**GESTELLTE AUFGABE:** Führe alle Beispiele aus Mexiko auf, die der mexikanische Botschafter im Text zur Klimafinanzierung für bereits bestehende Klimaschutzprojekte nennt.

--- VORLIEGENDER TEXT ---

Der mexikanische Botschafter Francisco N. González-Díaz hob die Bedeutung der Klimafinanzierung für die UN-Klimakonferenz im Dezember im südafrikanischen Durban hervor, wies aber auch auf die Probleme hin. Er erklärte, Mexiko bekenne sich zur Schaffung eines Green Climate Fund. Durch den Vorsitz der UNFCCC habe Mexiko die Erfahrung gemacht, dass man knappe staatliche Ressourcen geschickt einsetzen müsse, um Investitionen der Wirtschaft anzuregen. Der Botschafter betonte, dass Kooperation und Partnerschaft entscheidend seien, und dass staatliche und kommunale Behörden gemeinsam mit privaten Organisationen Klimaschutzprojekte fördern müssten. In Mexiko gebe es auch schon Beispiele dafür, wie z.B. das Metrobus-Projekt in Mexiko City, das durch den Climate Investment Fund unterstützt werde und schon wesentlich zur Verringerung der Luftverschmutzung beigetragen habe, eine Biomasse-Anlage in Monterrey und das 25.000 Solardächer-Programm in Partnerschaft mit der deutschen Gesellschaft für Internationale Zusammenarbeit (GIZ).

Laetitia De Marez, finanztechnische Beraterin der Allianz kleiner Inselstaaten (AOSIS), erklärte, dass die Erschließung innovativer Geldquellen einen proaktiven Ansatz erforderte. Sie stimmte zu, dass die 100 Mrd. US-D nur ein Bruchteil dessen seien, was auf lange Sicht an Mitteln für die Klimafinanzierung benötigt werde. Insbesondere die Finanzierung der Anpassungsmaßnahmen werde sehr kostspielig sein. De Marez erklärte, die Diskussion der langfristigen Finanzierung sei nur ein Teil des internationalen Verhandlungspakets im Rahmen der UN-Klimakonvention UNFCCC, aber es sei entscheidend, dass bei diesem Thema noch in diesem Jahr Fortschritte gemacht würden. Dies sei besonders wichtig, um eine Finanzierungslücke zu vermeiden, wenn die Anschubfinanzierung 2012 auslaufe. Eine lineare Fortsetzung des Mittelflusses nach 2012 sei zwar nicht zu erwarten, aber es müsse dennoch für Kontinuität und Verlässlichkeit der Finanzierung gesorgt werden. (…)

--- GEGEBENE EINTRÄGE ---

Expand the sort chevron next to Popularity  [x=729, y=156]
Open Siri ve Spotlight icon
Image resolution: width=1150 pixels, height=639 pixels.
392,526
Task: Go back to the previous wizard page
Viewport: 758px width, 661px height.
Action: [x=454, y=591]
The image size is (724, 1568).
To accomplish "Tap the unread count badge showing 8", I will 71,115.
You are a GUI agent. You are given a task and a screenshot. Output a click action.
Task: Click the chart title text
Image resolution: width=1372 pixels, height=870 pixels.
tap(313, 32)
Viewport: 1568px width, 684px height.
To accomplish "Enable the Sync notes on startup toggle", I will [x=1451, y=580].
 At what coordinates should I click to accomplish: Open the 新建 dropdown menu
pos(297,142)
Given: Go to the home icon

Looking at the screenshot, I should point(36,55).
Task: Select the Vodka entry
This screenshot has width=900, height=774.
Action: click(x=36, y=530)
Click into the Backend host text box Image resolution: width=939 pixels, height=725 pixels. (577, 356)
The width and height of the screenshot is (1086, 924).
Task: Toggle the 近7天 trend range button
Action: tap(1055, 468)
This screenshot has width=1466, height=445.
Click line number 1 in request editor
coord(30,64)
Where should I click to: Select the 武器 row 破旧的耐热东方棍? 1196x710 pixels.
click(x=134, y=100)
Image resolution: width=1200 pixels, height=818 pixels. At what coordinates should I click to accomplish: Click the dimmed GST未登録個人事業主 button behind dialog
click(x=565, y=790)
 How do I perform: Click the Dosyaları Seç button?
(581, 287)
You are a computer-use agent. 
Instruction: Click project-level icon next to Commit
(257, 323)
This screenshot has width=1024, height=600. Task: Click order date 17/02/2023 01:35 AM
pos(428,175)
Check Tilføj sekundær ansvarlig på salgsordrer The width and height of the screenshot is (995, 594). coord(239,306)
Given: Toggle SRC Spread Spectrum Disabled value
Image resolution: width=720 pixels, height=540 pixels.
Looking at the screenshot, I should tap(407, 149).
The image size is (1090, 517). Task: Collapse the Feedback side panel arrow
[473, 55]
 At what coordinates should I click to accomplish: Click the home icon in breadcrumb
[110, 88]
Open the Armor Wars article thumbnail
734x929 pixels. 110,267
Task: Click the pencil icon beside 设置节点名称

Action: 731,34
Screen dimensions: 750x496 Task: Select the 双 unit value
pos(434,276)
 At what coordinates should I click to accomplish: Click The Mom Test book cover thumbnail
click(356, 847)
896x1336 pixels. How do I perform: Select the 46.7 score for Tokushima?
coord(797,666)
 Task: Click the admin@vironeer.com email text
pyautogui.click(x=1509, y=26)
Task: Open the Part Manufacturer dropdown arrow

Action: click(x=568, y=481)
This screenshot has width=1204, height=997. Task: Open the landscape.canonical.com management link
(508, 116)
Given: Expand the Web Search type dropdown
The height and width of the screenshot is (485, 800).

---

**GELÖSTE AUFGABE:**
- das Metrobus-Projekt in Mexiko City, unterstützt durch den Climate Investment Fund
- eine Biomasse-Anlage in Monterrey
- das 25.000 Solardächer-Programm in Partnerschaft mit der deutschen Gesellschaft für Internationale Zusammenarbeit (GIZ)